Data under study:
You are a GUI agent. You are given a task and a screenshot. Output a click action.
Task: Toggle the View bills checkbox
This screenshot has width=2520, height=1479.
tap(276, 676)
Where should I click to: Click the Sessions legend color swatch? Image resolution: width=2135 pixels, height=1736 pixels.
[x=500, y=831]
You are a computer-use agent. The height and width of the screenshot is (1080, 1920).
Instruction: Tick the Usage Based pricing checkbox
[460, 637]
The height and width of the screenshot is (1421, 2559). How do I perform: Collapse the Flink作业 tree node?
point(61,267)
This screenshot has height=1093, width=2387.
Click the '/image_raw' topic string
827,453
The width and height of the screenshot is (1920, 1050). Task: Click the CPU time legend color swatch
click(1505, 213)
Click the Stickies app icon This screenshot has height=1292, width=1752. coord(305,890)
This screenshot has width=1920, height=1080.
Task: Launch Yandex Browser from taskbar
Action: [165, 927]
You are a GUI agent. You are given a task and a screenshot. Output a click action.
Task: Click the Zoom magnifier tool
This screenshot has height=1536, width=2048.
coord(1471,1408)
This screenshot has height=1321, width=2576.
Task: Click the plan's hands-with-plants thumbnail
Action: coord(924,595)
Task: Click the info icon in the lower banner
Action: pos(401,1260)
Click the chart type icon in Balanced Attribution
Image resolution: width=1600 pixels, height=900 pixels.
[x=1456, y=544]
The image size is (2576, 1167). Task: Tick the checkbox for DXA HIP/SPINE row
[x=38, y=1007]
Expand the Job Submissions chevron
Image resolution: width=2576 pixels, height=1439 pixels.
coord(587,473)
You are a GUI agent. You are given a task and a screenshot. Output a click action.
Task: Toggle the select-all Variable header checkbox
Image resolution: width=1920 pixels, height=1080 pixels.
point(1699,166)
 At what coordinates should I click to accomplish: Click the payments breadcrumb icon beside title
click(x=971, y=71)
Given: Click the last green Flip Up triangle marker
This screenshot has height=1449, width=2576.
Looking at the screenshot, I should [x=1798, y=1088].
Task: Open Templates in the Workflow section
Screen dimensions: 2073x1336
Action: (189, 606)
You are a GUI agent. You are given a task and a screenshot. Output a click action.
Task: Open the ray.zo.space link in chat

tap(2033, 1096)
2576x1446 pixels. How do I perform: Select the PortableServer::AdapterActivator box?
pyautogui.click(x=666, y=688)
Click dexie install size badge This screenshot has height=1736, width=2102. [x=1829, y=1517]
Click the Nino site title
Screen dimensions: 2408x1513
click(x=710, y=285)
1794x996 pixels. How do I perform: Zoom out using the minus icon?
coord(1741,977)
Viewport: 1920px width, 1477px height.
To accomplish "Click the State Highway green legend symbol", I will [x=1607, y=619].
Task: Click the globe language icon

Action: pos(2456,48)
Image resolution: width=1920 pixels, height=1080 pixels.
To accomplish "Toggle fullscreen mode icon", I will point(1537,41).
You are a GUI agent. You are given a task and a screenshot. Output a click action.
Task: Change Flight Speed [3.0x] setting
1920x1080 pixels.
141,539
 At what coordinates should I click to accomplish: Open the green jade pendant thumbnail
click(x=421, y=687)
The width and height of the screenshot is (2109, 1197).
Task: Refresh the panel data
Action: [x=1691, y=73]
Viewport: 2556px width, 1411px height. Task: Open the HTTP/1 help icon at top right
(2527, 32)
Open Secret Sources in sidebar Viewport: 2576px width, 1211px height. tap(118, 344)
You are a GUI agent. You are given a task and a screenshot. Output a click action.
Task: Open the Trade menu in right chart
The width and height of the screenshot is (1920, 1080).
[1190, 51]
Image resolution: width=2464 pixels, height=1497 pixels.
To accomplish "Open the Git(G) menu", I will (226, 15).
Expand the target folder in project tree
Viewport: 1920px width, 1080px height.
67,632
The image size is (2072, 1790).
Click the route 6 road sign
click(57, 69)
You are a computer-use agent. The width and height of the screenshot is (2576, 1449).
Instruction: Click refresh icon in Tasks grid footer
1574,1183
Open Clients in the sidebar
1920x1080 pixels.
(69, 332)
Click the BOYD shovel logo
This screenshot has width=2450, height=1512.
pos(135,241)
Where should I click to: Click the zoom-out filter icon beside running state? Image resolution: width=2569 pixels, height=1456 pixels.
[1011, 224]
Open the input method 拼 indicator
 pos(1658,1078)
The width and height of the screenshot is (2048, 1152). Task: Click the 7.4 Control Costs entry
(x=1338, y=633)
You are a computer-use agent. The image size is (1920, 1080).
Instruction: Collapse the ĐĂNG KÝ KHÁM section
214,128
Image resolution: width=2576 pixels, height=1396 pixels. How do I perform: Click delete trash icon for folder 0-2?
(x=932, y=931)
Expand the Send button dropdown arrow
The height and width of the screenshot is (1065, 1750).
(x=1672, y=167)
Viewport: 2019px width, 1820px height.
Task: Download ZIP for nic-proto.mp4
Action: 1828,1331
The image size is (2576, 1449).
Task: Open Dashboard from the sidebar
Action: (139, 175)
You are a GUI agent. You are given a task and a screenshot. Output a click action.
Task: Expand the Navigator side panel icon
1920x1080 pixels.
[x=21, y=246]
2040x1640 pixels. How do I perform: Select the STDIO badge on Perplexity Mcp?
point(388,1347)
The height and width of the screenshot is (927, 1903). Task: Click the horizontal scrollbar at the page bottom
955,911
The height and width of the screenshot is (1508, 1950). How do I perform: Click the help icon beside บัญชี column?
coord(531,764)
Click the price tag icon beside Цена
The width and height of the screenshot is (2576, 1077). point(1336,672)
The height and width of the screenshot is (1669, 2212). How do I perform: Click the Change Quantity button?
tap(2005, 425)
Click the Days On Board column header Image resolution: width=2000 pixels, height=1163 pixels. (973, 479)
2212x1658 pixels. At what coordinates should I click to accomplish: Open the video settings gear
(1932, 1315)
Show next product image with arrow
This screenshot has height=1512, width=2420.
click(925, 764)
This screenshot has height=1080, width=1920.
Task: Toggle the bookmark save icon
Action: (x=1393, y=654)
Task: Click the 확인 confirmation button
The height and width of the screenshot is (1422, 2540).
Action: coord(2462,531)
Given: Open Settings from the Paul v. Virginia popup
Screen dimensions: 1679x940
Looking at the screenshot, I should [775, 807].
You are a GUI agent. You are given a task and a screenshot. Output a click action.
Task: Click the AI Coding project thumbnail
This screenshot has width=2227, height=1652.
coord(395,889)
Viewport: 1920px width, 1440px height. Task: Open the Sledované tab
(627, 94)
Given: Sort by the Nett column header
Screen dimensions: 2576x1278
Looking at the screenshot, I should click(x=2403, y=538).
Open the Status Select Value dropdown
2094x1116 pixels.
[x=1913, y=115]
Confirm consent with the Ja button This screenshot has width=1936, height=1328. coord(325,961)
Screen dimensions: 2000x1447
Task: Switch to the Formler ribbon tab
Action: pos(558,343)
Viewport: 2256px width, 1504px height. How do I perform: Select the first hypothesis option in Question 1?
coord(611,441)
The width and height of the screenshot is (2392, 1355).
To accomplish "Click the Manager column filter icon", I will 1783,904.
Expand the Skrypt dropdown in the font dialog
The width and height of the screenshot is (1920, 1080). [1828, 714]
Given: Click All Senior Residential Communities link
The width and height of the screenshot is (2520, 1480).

Exercise aim:
Answer with nothing but the count of lines in the entries that hold the word "computer".

Expected answer:
3